Mr. Chief Justice Paxson,

This was a suit in the court below by the vendor of real estate against the vendee to recover the unpaid purchase money. The plaintiff was a married woman, and the suit was brought in the name of her husband and herself, but in her right. It was tried below upon an erroneous theory, involving a large amount of testimony, and consuming a great deal of time to little purpose. The principal defence was that the property did not belong to Mrs. Reed, but to her husband, and that Mrs. Reed’s claim upon it was in violation of the rights of her husband’s creditors. This resulted in the examination of many matters that had no relevancy to the issue.

The first specification alleges that the court below erred in affirming the defendant’s second point. The point is as follows: “ If Klaus, the defendant, arranged to buy this property from Mr. Reed, supposing it to belong to him, and having no notice of any claim or interest therein in Mrs. Reed, then Mrs. Reed cannot recover in this action.”

The error in affirming this point was manifest. It is difficult to see of what possible interest it was to the defendant to whom the money should go. In any event, he was bound to pay the purchase money due to some one, and as both Mr. and Mrs. Reed testified that the property belonged to the latter, payment to her would protect him in any event. It matters not that the defendant supposed the property to have belonged to Mr. Reed. If, in point of fact, it belonged to his wife, the defendant would be bound to pay the purchase money to her when that fact was disclosed. He would only be protected so far as he had paid it to Mr. Reed without notice of the wife’s claim ; but the point goes further than this, and rules that if the purchase money was unpaid, the fact that Mr. Reed did not disclose the fact of his wife’s interest to the defendant would have entitled Mr. Reed to the purchase money, even against the claim of his wife, the real owner.

It was also error to affirm the defendant’s second point. See *347second specification. The effect of this was to rule that if the defendant had no knowledge or notice that Mrs. Reed was the owner when he bought the property in question, she would not be entitled to recover.

The same error is to be found in that portion of the charge of the learned judge contained in the eighth specification. He held that Mrs. Reed must not only show that she was the bonafide beneficial owner, but that the defendant ought to have had knowledge or notice of such ownership. This was error. It does not matter whether the defendant had such knowledge or not, so far as the balance of the unpaid purchase money is concerned. The bringing of this suit was notice. As before observed, if he has paid any portion of it to the husband under the belief that he was the owner, and without notice of the wife’s claim, he would be protected to that extent, but no further.

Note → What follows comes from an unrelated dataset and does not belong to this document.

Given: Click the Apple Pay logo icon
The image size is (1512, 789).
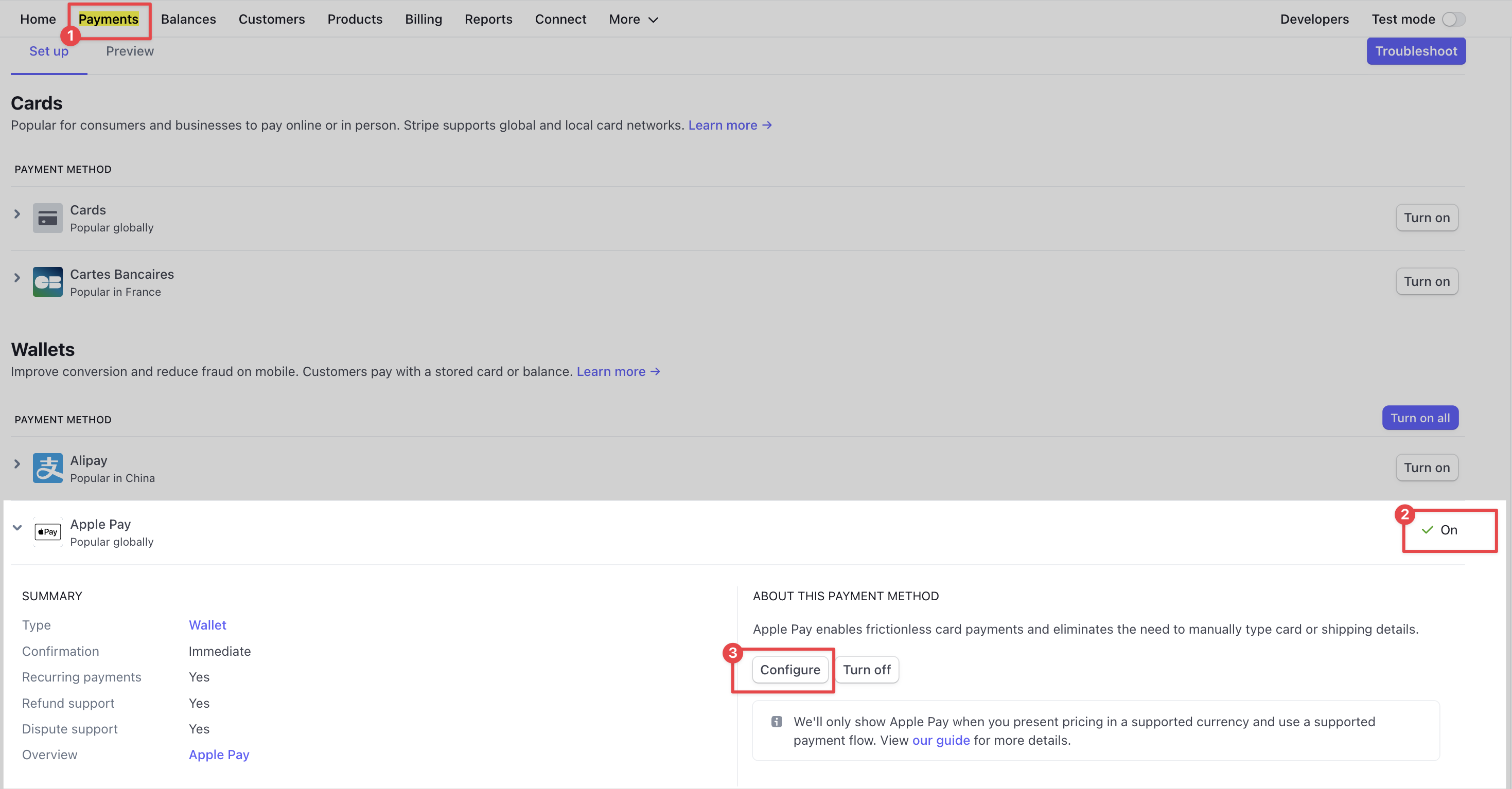Looking at the screenshot, I should (x=47, y=532).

The ninth specification is not assigned according to rule, and will not be considered.

The tenth specification is sustained. We are unable to understand what the suspension of the Allegheny Trust Company in 1875 had to do with the issue before the court. The inquiry was wholly irrelevant, and the testimony should have been excluded. For a similar reason the eleventh, twelfth, thirteenth, fourteenth, fifteenth, sixteenth, seventeenth and eighteenth specifications are sustained. If the case at bar had been a contest between appellant and her husband’s creditors there would have been more reason for the admission of this testimony. The issue presented, as before observed, was one between vendor and vendee in an action for purchase money.

We also sustain the nineteenth specification. The case was tried upon an erroneous theory, and we think that the charge taken as a whole was calculated to mislead the jury.

The judgment is reversed, and a venire facias de novo awarded.